But eventually you realise it's just not enough. If you take photos at all seriously, you will need to tweak them in ways that iPhoto can't cope with.

So, in came the 30-day trial of Apple's Aperture photo editing software. If you've ever heard of photoshop (you must presumably have been living in a dark-room for the last 10 years if not) then it's like that without the layering features, and without the VAST cost (ie we're talking £120 vs photoshop's £500ish slap in the face).

And if all you want to do is modify and touch up the photos you have, rather than build montages and cut images up in cunning ways, Aperture is really all you'll need. It has all the useful tools you'd expect for editing an image: dodge & burn, retouching, lift & stamp, etc.

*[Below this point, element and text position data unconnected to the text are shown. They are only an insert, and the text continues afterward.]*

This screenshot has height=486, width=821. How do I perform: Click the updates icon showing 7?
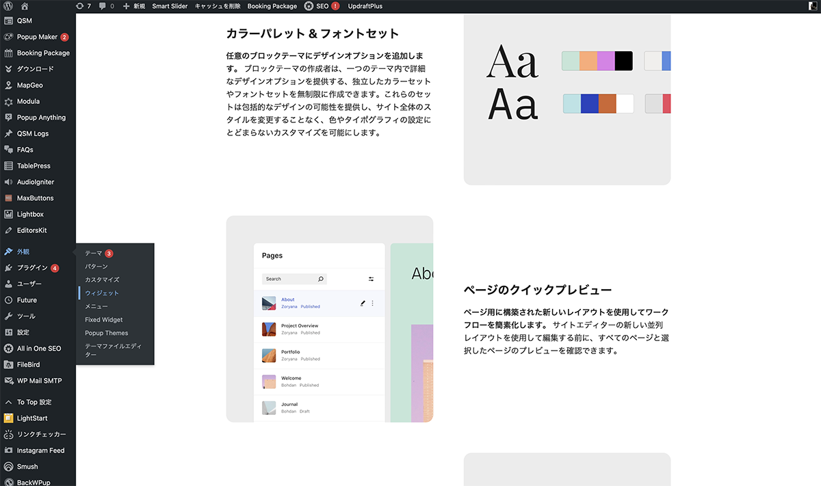(83, 6)

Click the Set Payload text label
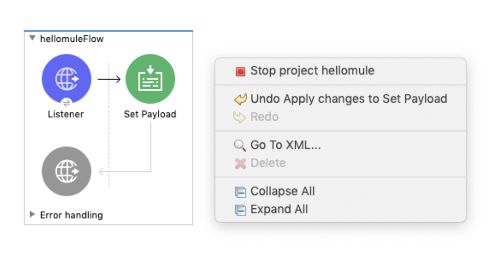point(150,114)
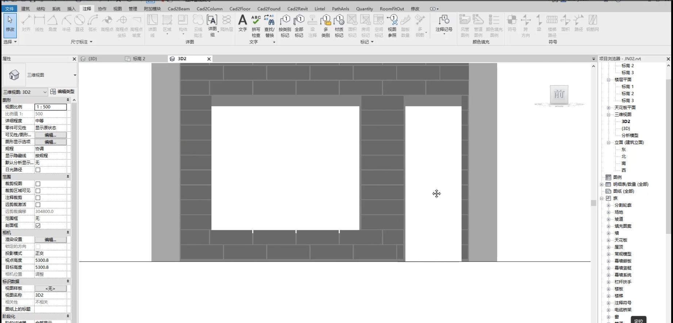This screenshot has width=673, height=323.
Task: Click the 编辑类型 edit type button
Action: click(62, 92)
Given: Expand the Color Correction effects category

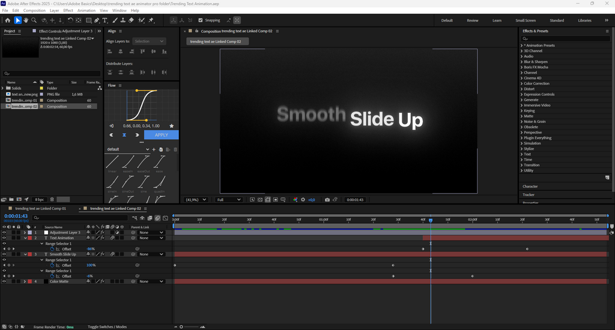Looking at the screenshot, I should [521, 83].
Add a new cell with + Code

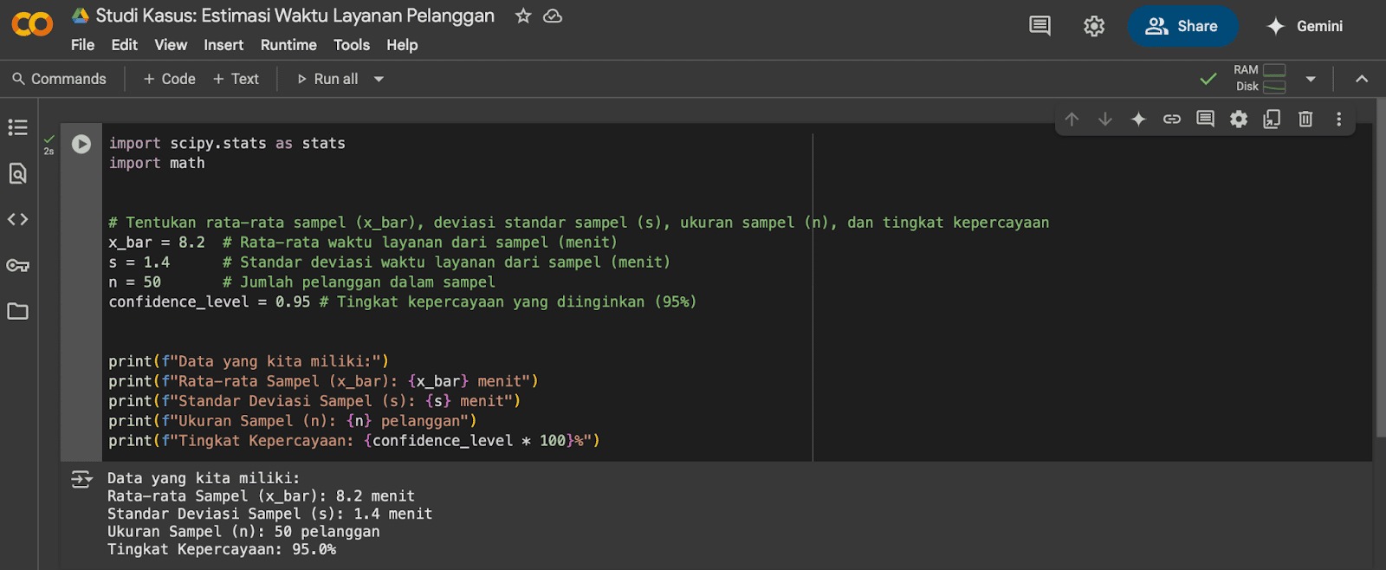[170, 79]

Where Aperture really comes into its own though is in its photo organization and metadata tools. It's very easy, for example, to set star ratings, create iPhoto style smart albums, group photos together, change metadata, even organize photos according to certain metadata values.

Once you've finished your editing there's even a really nice vault feature built in to Aperture. Just connect an external drive (or for the brave a Time Capsule), press a little button, and all your photos, metadata, etc gets backed up for you. Very simple.

In that regard my feeling is that Aperture is a great tool for editing photos and actually organizing them in meaningful ways so you can access them or print them out, rather than letting them sit hidden away in some crazy filesystem that no one else will ever untangle.